We have made it back home from our travels visiting family, and are almost back into the swing of things.
I had an encounter this last week, regarding my faith and what I am teaching our children.
In response to Lexie exclaiming excitement about the crosses at a church we passed by, and her telling us that “Jesus died on the cross to save people from their sins,” I was told that children will learn whatever you want to teach them.
I guess that’s true? If we teach our children to hate the sinner rather than the sin, their hearts will be filled with anger and contempt for other humans. This was not at all God’s plan for our hearts.

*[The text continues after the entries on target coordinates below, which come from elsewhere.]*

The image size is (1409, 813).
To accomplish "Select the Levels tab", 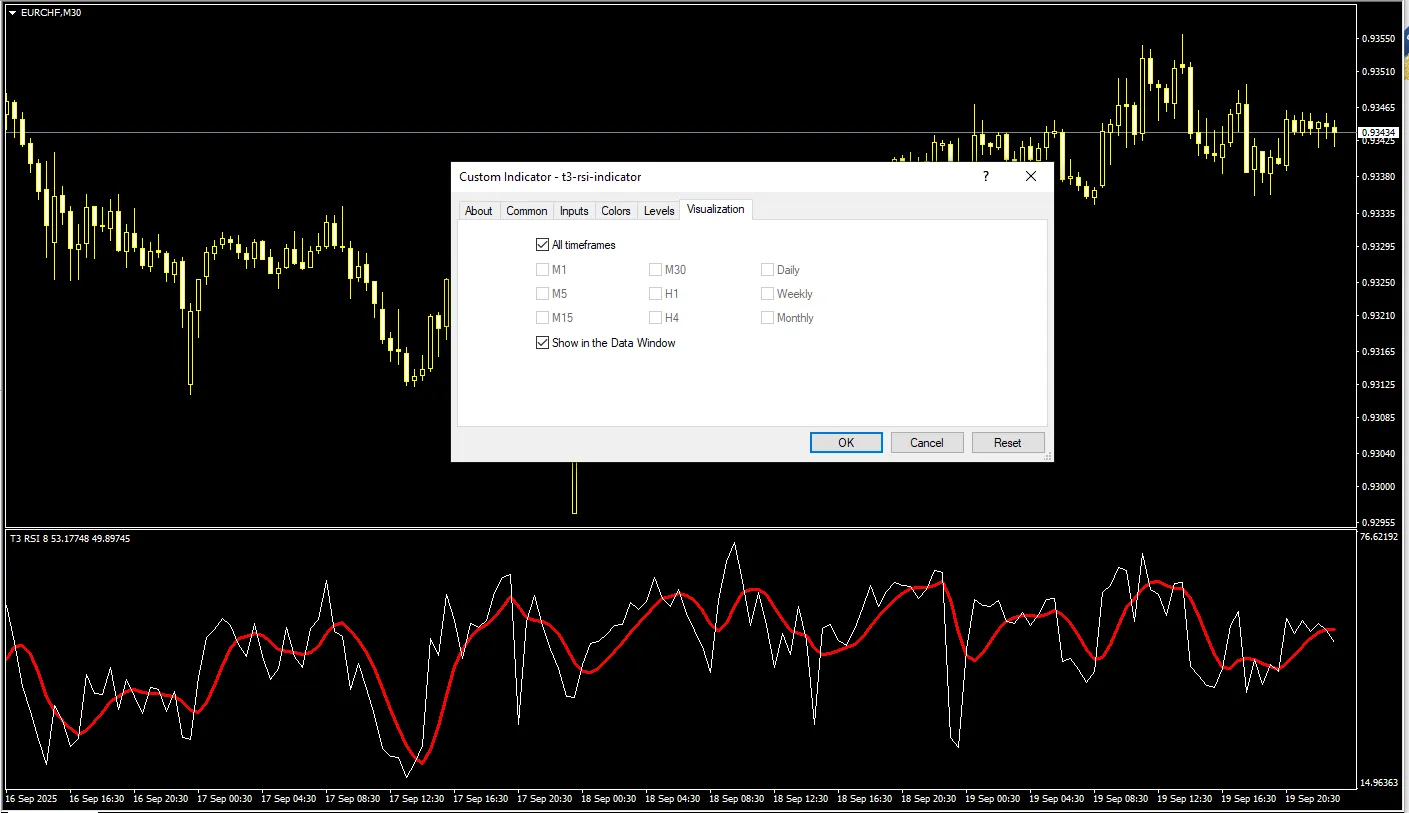I will (x=658, y=210).
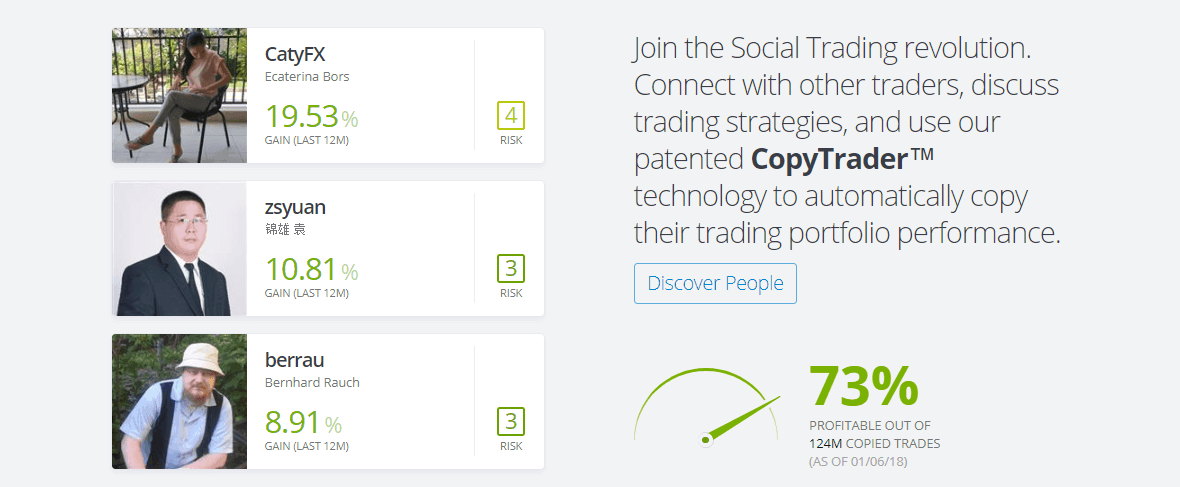The width and height of the screenshot is (1180, 487).
Task: Click the risk score 4 badge for CatyFX
Action: click(x=511, y=116)
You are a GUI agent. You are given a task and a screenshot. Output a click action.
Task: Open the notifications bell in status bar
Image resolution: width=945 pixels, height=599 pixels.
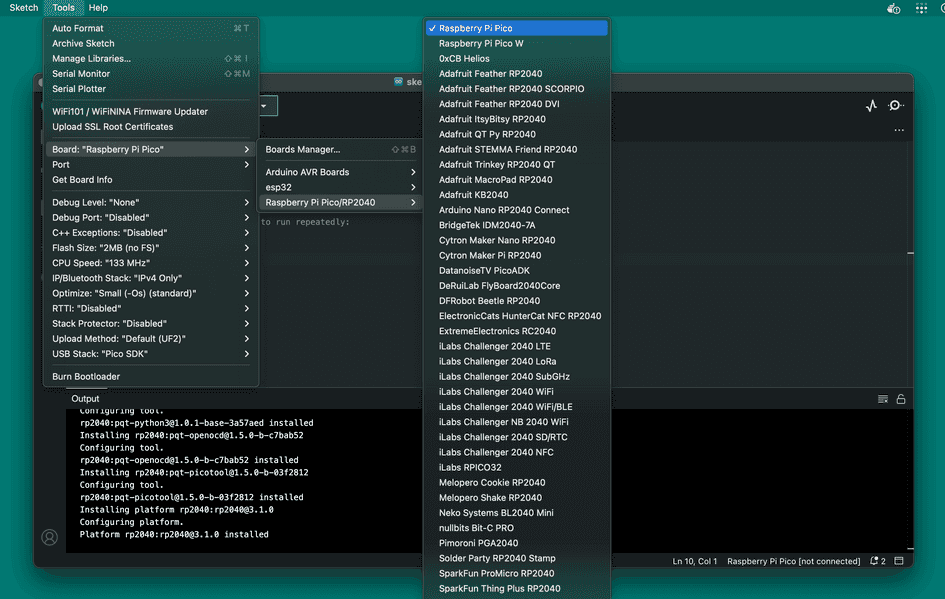point(875,561)
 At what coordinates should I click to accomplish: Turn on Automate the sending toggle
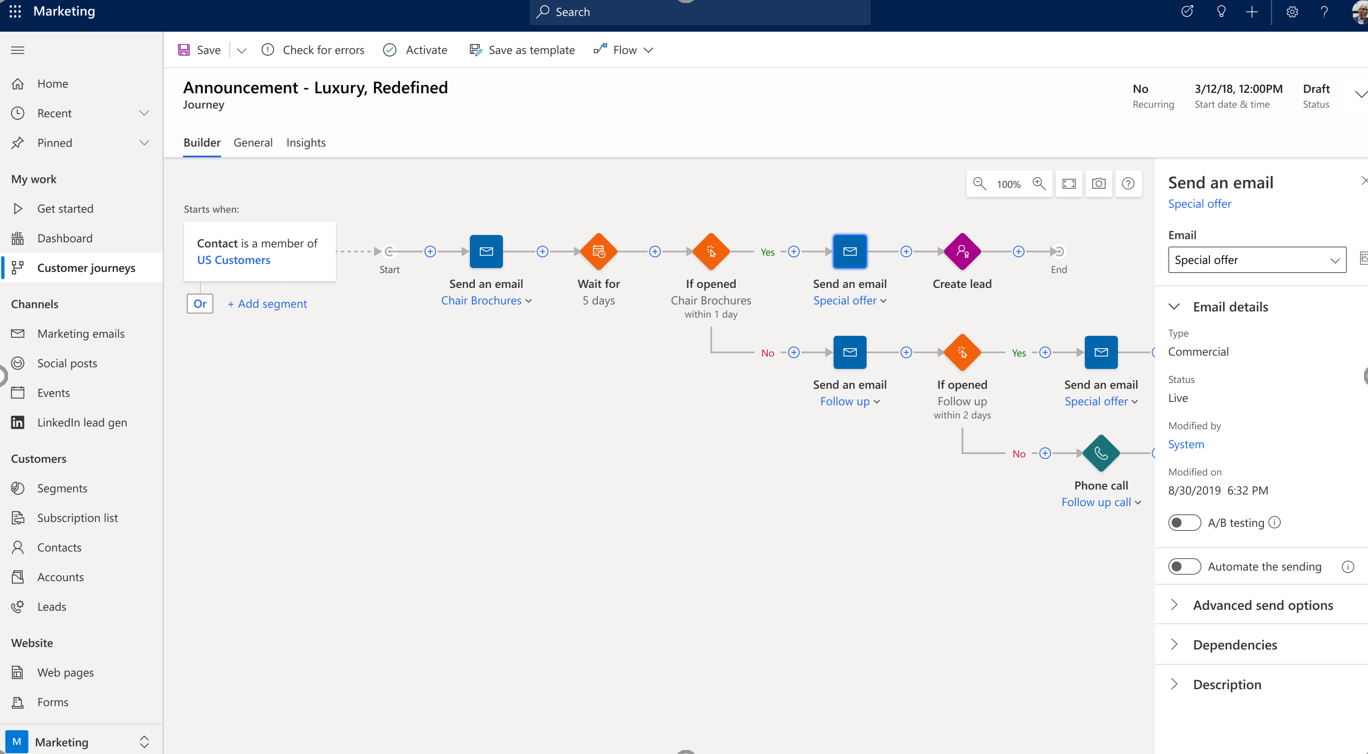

If we teach our children to only care about themselves, find all the answers to life in their own minds, or hate other people for their beliefs or lack there of, they are going to learn those things.
They are also probably going to grow up to be self centered, “me generation” adults, with no sense of liability for their actions or concern for others.
I say this because when we only take care of ourselves, causes that we want to be a part of, and we lean on our own understanding rather than God, life becomes messy, confusing, and depressing.
We can become angry, bitter individuals with little compassion for others.
We are teaching Lexie that there is something much bigger than herself; there is a God that loves her unconditionally, and we should live life treating others like his son treated others.
Lexie is learning to be kind, loving, and responsible. She is learning that her actions have consequences, and that while we are all sinners, it is our faith in Christ that saves us.
We aren’t saved by being kind to others, alone. Or by being vegetarians, pro-lifers, liberals, or animal rights activists. We are saved by his Grace, his love for us which He shed on the cross.
So when my faith or what we teach our children, are questioned, I have one verse in my mind that can explain our lifestyle and beliefs.
Until you let yourself experience his love, and his grace, I’m not sure it can be understood to what degree the word “faith” is meant.
I would think that an athiest, or someone who doesn’t believe in God and Jesus Christ as it is written in the Bible, could care less what we teach our children in terms of religion and God.
And faith aside- I’d much prefer Lexie excitedly explain what she knows about Jesus and those crosses, than see someone that has a different skin color than her own and refer to them as sub human. Or treat another child who has a disability differently than she would a typical child.
The flesh is not what matters- it is our spirits that matter.
I pray you all have a wonderful week, and allow yourself to experience His grace.